**TASK INPUT:**
┌──
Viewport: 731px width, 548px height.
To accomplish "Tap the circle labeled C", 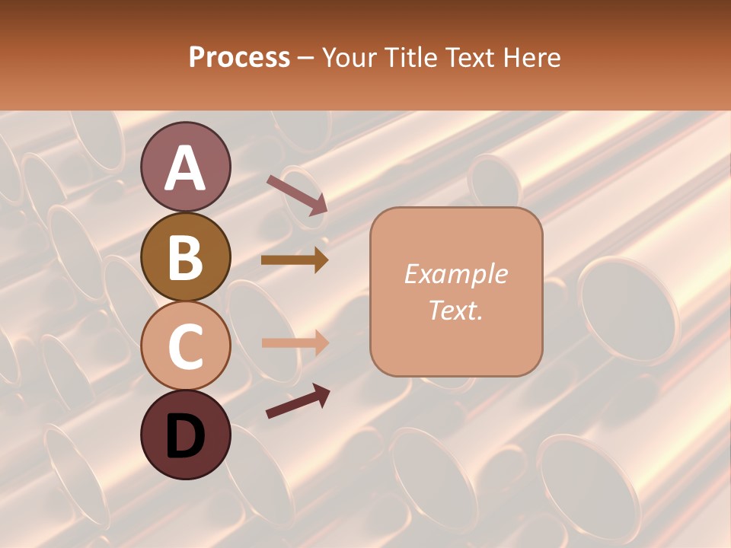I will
└──
┌──
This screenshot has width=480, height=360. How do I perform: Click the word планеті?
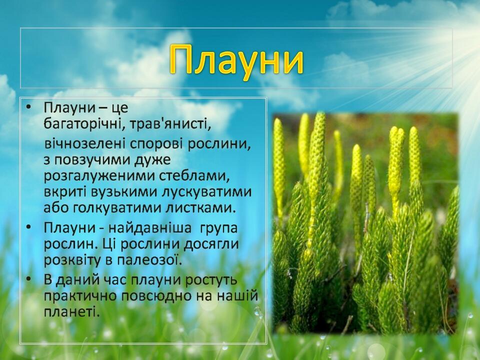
└──
┌──
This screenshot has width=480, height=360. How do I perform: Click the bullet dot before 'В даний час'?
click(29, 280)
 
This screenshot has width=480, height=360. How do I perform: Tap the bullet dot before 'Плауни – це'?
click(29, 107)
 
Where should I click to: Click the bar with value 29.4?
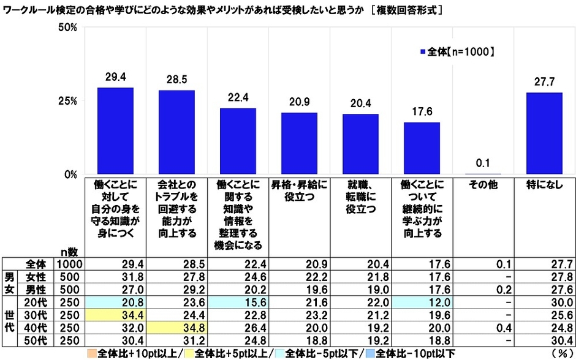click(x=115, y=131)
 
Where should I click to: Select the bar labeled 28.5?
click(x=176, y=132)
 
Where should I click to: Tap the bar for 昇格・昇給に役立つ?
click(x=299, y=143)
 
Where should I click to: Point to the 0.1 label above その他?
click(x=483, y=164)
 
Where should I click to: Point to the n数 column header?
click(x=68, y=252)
└──
**WHAT YOU ARE ASKED TO DO:**
Repeat the lines from the one containing "Where should I click to: Point to the n数" through the one containing "click(x=68, y=252)", inclusive, swapping "column header" for "table heading" and changing nothing else. Give only those lines.

**EXERCISE ANSWER:**
Where should I click to: Point to the n数 table heading?
click(x=68, y=252)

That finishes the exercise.